![prevision-logo-purple.png](attachment:prevision-logo-purple.png)

![p_quantum.png](attachment:p_quantum.png)

# Prevision-quantum-nn for reinforcement learning

This notebook aims at showing the possibility of using quantum algorithms in order to perform reinforcement learning.

First the useful libraries are imported:

In [1]:
import gym

import matplotlib.pyplot as plt
import matplotlib.image as mpimg
%matplotlib inline

import prevision_quantum_nn as qnn

Then the environment is defined. For this notebook, the environment "LunarLander-v2" is imported from gym. Other environments can be used, but check their format!

In [29]:
environment = gym.make("LunarLander-v2")

![lunar_lander.gif](attachment:lunar_lander.gif)

The model parameters are defined. These parameters configure the application itself.

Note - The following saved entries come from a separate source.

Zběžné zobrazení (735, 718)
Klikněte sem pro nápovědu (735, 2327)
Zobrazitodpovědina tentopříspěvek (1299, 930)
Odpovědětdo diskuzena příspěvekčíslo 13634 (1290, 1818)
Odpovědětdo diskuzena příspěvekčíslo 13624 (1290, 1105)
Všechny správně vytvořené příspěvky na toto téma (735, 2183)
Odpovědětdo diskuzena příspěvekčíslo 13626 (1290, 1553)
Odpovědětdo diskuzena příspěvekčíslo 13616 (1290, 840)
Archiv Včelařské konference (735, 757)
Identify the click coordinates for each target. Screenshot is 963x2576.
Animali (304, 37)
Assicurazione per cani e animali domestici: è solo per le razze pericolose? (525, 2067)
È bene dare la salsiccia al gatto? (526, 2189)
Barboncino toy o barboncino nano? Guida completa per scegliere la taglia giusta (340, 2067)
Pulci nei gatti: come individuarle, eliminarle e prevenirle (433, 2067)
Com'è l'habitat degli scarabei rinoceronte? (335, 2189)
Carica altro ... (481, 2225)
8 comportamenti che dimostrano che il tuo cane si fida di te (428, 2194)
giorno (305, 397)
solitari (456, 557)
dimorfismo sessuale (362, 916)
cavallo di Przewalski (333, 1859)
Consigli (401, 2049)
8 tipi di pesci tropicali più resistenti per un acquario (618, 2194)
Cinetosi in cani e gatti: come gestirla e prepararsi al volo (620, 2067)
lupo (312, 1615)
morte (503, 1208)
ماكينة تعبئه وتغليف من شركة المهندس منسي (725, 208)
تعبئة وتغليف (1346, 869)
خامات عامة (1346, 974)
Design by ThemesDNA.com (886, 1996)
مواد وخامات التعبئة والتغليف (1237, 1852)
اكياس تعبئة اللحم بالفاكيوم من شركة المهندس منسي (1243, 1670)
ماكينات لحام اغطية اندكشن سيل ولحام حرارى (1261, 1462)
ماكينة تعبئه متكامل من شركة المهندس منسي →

List of model parameters for the classification application:
- architecture: type or architecture (qubit or cv, for continuous variables). Type: string
- num_q: number of qubits/qumodes used. Type: integer
- encoding: data encoding method. Type: string
- use_early_stopper: allows the use of an early stop during the fit. Type: boolean
- early_stopper_patience: patience of the early stopper. Type: integer
- max_iterations: maximum number of epoch during the fit. Type: integer
- interface: interface option for Pennylane (autograd or tf). Type: string
- layer_type: type of circuit (template or custom). Type: boolean
- snapshot_frequency: snapshot_frequency: frequency in number of iterations at which the model needs to snapshot. Type: int
- verbose: allows verbosity during the fit. Type: boolean
- prefix: base name of the saved output files and plots. Type: string
- num_layers: depth of the quantum circuit. Type: integer
- optimizer_name: defines the optimizer used for the fit. Type: string
- learning_rate: learning rate of the optimizer. Type: float

In [None]:
model_params = {
    "architecture": "cv",
    "encoding": "displacement",
    "interface": "autograd",
    "num_layers": 3,
    "learning_rate": 0.001,
    "cutoff_dim": 4,
    "prefix": "lunar_lander"
}

Since all the parameters were defined, the application can be built. In the case of the reinforcement learning, three options are available through the "rl_learner_type" parameter:
- quantum (default)
- qtable
- deep

In [None]:
application = qnn.get_application("reinforcement_learning",
                                  prefix="lunar_lander",
                                  model_params=model_params)

Before solving the application, save the parameters in order to be able to reload them in case of interruption of the solve method you will still have the weights file genereated by the snapshot_frequency keyword and will be able to reload the application, with the weights you want.

In [None]:
application.save_params()

The application can now be solved. Progression is shown below.

In [None]:
application.solve(environment, render=True, tqdm_verbose=False)

The evolution the reward during the process can be visualized by refreshing the cell below.

In [31]:
parsing = qnn.parse_results("lunar_lander.listing")
qnn.plot_reward(parsing, prefix="qnn")